This archived news story is available only for your personal, non-commercial use. Information in the story may be outdated or superseded by additional information. Reading or replaying the story in its archived form does not constitute a republication of the story.
(Photo courtesy Mike Terry, Deseret Morning News)
Carole Mikita reporting
Tomorrow marks one month since the raid on the Fundamentalist Church of Jesus Christ of Latter Day Saints (FLDS) compound in Eldorado, Texas.
Four hundred sixty-four children remain in state custody with authorities claiming to have evidence of both physical and sexual abuse. Tonight we take a look at what has happened and where the investigation is going now.
It began with phone calls from a female who authorities believed was a teenage girl inside the FLDS compound. She told them a man was abusing her. April 3, Texas state troopers and child welfare officials began a search. Four days later, Texas Child Protective Services (CPS) removed 416 children from the compound.
Two weeks after the raid, hundreds of attorneys and parents filled a courtroom and overflow area. Investigators testified that there was a pattern of giving underage girls in so-called "spiritual marriages" to older men.
The children's attorneys said it is difficult to talk to the youngsters. "Maybe they know who their father is and maybe they don't; and then they say, 'Well, I can only tell you what the prophet tells me,'" explained Texas attorney Thelma Clardy.
The judge ordered the parents and children to undergo DNA testing because they were not giving authorities correct names or ages.
Early this week, buses loaded with the FLDS children rolled out of the San Angelo Coliseum. They were taken to homes or group facilities throughout the state.
Also this week, the announcement came from CPS that of the 53 teenage girls removed from the ranch, 31 of them either have children or are pregnant. Days later, the commissioner of Texas Family and Protective Services told lawmakers investigators are looking into sexual abuse of FLDS boys and that they have evidence of dozens of broken bones, some in very young children.
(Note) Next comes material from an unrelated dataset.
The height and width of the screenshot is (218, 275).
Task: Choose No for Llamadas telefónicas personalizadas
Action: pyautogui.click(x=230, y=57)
"We have identified 41 children of past diagnosis of broken or fractures bones," explained Commissioner Carey Cockerell.
FLDS spokesman Rod Parker countered those comments by saying, "There is no suggestion that the injuries aren't just the result of normal accidents."
What's next? Federal law requires that a status hearing be held for each child within 60 days. University of Utah law professor Linda Smith says parents who have left the group or extended family should be contacting the court expressing interest in caring for these children.
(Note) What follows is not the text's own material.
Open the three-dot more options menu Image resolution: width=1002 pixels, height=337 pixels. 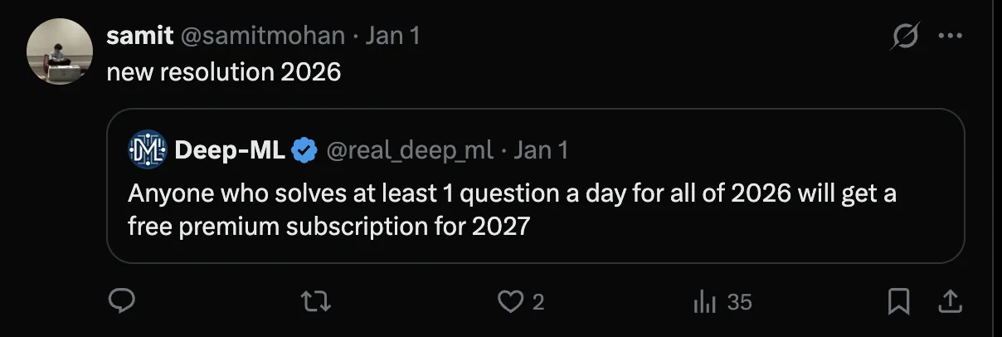950,37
"This would be the perfect time for those folks to make their interests or identity known to the court officials, because they certainly do have an interest in the children and it may be in the children's interest to be placed with these relatives or other parents," Smith said.
Federal law requires a "permanency hearing" within 180 days of when the children were removed from the ranch. This will determine whether a child returns to a parent, another relative or is adopted by another family.